勉強不足でコレ漫画原作とは知らず、てっきりティーンズ向けの小説か童話?的な作品だと思ってました。
当初、ヒロインがイヤに太ましく、最近の萌キャラ(萌えと言う単語も死にかけてますがw)とは一線を画しているのがワリと興味深かったのですが、鑑賞して初めてそのココロに納得した次第です。でもサスガに0.1tもないと思われ、背格好からせいぜい70キロ未満では?
で、ネタの大筋はそれ程突飛なモノではなくコレまで見聞きした事ある?様なモノですが、各キャラがシッカリ引き立っており、場面も綺麗に構成され展開もスムーズでした。ただもうチョイとばかり抑揚とキレが欲しかった気もしますが、良い仕上がりで面白く鑑賞できる作品だと思います。
片や中東系の国、もう一方はユーラシア系の国と、シルクロードで結ばれる東西、みたいな環境描写もナカナカ良好でした。
マイナスなのは、ヒロイン・サーラの惜しい演技。キャラの性質上オットリ穏やかなので、専門外の中の人でもマァ雰囲気は良かったのですが、上昇したテンションの演技のノリがあまり良くありません。幸い “リヴァイ” や “ギレン・ザビ” の中の人、他の上々な演技でバッチリ覆い隠していたので、取り立てて気にはならなかったです。
またコレは原作の問題なのですが、戦争を起こす両国のツマラナイ原因がお伽話に振り過ぎなところ。サスガに犬猫の糞尿とか子供騙しのレベルで、作中の “口封じに家族を人質” 云々とのバランスが良くありません。
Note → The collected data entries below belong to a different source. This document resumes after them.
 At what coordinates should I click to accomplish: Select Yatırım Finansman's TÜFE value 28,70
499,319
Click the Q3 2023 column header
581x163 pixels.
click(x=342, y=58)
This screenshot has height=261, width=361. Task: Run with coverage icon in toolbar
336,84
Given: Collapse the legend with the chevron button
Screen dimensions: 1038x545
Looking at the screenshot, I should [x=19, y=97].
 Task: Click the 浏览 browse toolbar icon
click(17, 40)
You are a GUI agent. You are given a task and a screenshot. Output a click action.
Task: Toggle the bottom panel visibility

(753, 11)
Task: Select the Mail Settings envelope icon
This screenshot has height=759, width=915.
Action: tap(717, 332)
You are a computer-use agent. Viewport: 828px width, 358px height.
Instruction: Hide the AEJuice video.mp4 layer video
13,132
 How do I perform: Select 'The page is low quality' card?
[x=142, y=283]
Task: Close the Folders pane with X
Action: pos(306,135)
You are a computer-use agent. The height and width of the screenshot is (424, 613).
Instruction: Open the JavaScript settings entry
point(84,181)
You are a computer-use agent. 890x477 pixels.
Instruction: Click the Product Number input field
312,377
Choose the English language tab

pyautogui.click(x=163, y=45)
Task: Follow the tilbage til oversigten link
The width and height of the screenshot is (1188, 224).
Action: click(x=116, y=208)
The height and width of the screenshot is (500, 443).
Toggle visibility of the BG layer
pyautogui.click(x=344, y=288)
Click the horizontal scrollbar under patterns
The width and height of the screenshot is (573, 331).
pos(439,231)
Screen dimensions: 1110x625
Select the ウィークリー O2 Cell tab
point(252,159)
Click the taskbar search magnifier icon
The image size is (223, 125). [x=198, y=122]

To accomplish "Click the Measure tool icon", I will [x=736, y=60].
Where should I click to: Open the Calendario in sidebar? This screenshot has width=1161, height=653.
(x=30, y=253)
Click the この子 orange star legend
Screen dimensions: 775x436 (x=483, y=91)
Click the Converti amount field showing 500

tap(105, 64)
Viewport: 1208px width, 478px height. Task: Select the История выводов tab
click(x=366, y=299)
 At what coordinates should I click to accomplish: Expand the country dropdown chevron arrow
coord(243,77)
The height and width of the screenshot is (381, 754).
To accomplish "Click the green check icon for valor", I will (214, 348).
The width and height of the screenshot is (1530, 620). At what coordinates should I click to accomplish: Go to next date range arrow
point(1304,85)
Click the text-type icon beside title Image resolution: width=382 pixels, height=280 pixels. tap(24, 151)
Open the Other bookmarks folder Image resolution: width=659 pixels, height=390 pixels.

更には、中後盤のサーラの勘違いはイマイチピンとこなかった、と言うか不自然な空気だったので、その辺もう少し工夫が必用だったかと思われます。加えて尺都合なのかシーンが足りない感じも受けました(原作通り?)。
上記以外は全般的に良作レベルにシッカリ纏まっています。それにサーラを何やカンやとコケにする場面がありますが、表題に掲げた通り、人の好みなんて千差万別・人の数程あり充分お好みの貴兄も多かろうと思います。自分も実はモチモチ系は嫌いではありませんw
関係ない話ですが、今を以って国際社会では共存や助け合いの精神がなく仲良く出来ず、常に奪う事しか能がない古すぎるバージョンの指導者が絶えません。私達の方がそう言ったロジックとレベルを合わせないと平和を維持できない現状に腹立たしく思うばかりです。